DAP stands for Data, Assessment, and Plan. It is slightly shorter than SOAP because subjective and objective details are usually combined in the Data section. A DAP depression note may be a good fit when you want a concise format that still captures interventions and clinical impressions.

BIRP format

BIRP stands for Behavior, Intervention, Response, and Plan. Many therapists like this format because it makes the intervention and client response easy to find. For depression treatment, BIRP can clearly show how symptoms presented, what the clinician did, how the client responded, and what the client will practice next.

How AutoNotes helps with depression therapy notes

AutoNotes helps behavioral health professionals create structured, editable progress note drafts from session details. Instead of starting from a blank screen after a long day of clients, you can enter the relevant clinical information and generate a draft organized around the documentation format you need.

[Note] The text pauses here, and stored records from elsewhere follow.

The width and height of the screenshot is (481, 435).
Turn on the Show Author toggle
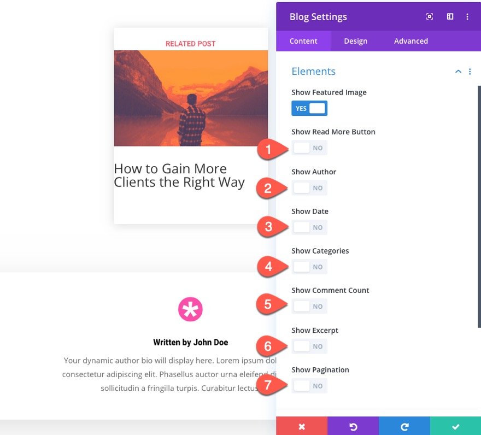(309, 188)
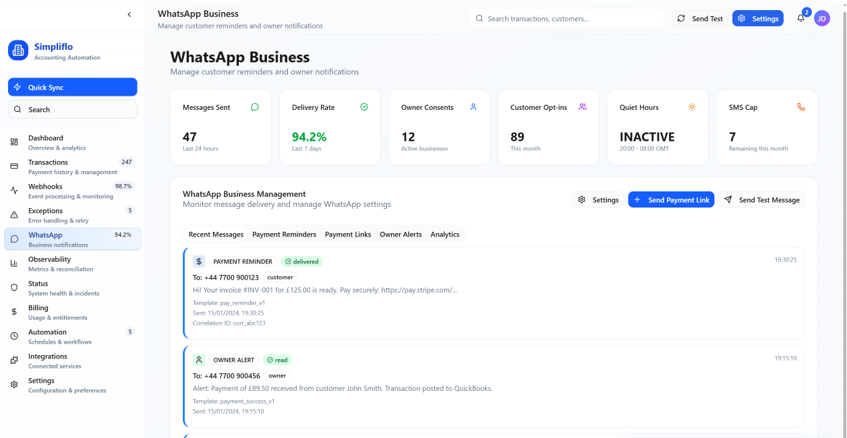Open the JD user avatar
Viewport: 847px width, 438px height.
[x=821, y=19]
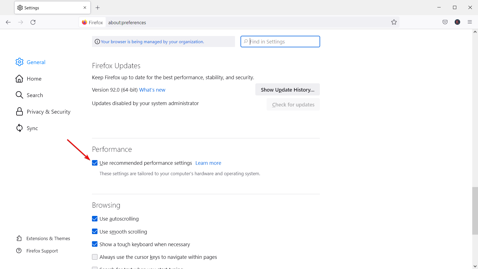Disable Use autoscrolling checkbox
The height and width of the screenshot is (269, 478).
[x=95, y=219]
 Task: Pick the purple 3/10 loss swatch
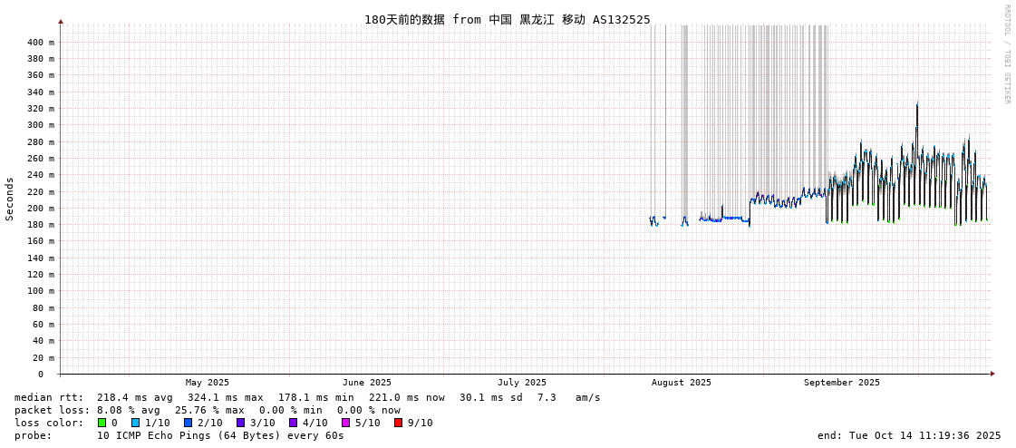pos(240,423)
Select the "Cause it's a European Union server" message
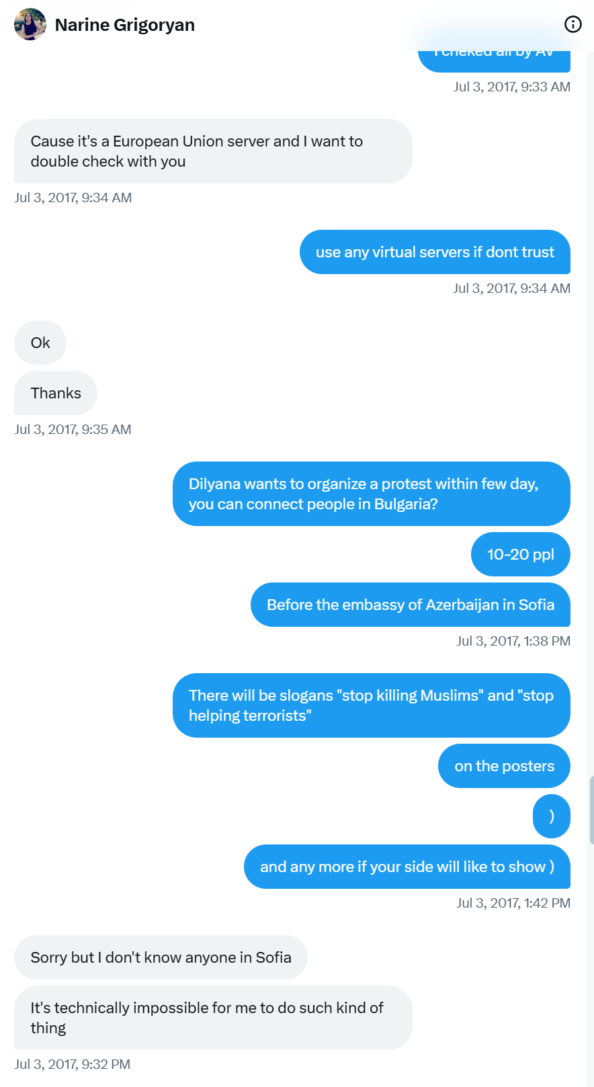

For depression sessions, AutoNotes can help you capture details such as symptoms, interventions, client response, progress toward treatment goals, and next steps. The clinician remains responsible for reviewing, editing, and finalizing the note. That review matters. AI can provide a faster starting point, but your clinical judgment determines what belongs in the record.

AutoNotes is built for behavioral health documentation, not generic writing. That means the workflow is designed around therapy notes, treatment planning, intake documentation, group sessions, assessments, and other common clinical services.

Clinicians often use AutoNotes to:

  • Reduce time spent drafting progress notes after sessions.
  • Keep note structure more consistent across clients.
  • Adapt documentation to SOAP, DAP, BIRP, and other clinical formats.
  • Create editable drafts while staying in control of the final record.

If you want a faster way to draft depression therapy notes while still reviewing every detail yourself, start your free trial and test AutoNotes with your own documentation workflow.

Frequently asked questions about depression therapy notes

How long should a depression therapy note be?

A depression therapy note should be long enough to document the clinical need, intervention, client response, progress, and plan. Many routine progress notes can be concise. More complex sessions, risk concerns, major treatment changes, or coordination of care may require more detail.

Should every depression note include a risk assessment?

Use your clinical judgment and follow your setting’s policies. Depression can be associated with safety concerns, so many clinicians document risk screening or risk-related discussion when clinically indicated. If risk is present, document the client’s report, your assessment, protective factors, actions taken, and plan.

Can I use this template for anxiety and depression together?

Yes, you can adapt it for clients with both anxiety and depressive symptoms. Be specific about which symptoms were addressed, how they affect functioning, and which treatment goals were targeted during the session.

Is this template a substitute for an EHR note requirement?

No. This template is a drafting aid. Your final note should match your EHR fields, payer requirements, licensure standards, supervisor expectations, and practice policies.

Can AutoNotes write the final note for me?

AutoNotes creates editable drafts to help you document faster. The clinician should review, revise, and finalize the note before it becomes part of the clinical record.